→ **What the task requires**: Restate word for word the lines beginning with the one that contains "[10페이지뒤로이동] (1507, 1109)" and ending at the bottom of the records below, both included.

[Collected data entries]
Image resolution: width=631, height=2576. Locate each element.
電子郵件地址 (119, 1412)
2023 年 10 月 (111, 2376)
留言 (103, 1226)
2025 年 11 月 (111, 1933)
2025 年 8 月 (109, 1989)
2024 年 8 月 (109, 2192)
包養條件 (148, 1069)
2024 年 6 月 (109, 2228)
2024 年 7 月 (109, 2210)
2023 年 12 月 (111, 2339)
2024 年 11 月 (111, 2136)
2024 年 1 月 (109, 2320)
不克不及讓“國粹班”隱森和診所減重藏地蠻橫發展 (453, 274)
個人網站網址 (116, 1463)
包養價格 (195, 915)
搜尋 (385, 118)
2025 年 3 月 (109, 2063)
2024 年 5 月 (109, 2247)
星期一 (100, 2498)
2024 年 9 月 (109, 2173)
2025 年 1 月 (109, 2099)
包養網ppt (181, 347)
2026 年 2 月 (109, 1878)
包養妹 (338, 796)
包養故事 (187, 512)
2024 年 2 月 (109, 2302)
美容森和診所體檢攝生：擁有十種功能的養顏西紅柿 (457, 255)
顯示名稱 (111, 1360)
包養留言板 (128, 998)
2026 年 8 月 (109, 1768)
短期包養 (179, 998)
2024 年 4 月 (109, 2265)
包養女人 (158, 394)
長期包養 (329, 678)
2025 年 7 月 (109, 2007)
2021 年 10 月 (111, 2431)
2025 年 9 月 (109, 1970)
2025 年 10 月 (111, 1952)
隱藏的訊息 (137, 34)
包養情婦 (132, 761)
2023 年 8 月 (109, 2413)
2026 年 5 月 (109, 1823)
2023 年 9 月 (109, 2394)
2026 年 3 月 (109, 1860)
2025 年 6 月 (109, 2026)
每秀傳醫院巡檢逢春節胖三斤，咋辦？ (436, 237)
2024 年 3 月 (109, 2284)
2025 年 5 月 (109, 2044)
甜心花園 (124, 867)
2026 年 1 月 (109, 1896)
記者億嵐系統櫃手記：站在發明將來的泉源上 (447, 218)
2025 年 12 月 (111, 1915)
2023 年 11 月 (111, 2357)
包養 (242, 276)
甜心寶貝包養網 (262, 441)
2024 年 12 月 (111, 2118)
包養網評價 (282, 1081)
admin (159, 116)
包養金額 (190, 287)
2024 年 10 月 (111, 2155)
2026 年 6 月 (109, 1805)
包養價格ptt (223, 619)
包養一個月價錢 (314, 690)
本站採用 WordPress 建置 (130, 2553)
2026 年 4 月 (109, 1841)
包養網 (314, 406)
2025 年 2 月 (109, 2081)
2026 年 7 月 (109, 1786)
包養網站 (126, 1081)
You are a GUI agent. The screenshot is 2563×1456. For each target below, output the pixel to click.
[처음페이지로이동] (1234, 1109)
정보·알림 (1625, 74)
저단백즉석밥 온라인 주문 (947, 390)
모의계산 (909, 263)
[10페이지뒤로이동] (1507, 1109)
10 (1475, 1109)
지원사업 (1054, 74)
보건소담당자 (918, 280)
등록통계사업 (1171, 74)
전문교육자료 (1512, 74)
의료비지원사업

→ **Written solution**:
[10페이지뒤로이동] (1507, 1109)
10 (1475, 1109)
지원사업 (1054, 74)
보건소담당자 (918, 280)
등록통계사업 (1171, 74)
전문교육자료 (1512, 74)
의료비지원사업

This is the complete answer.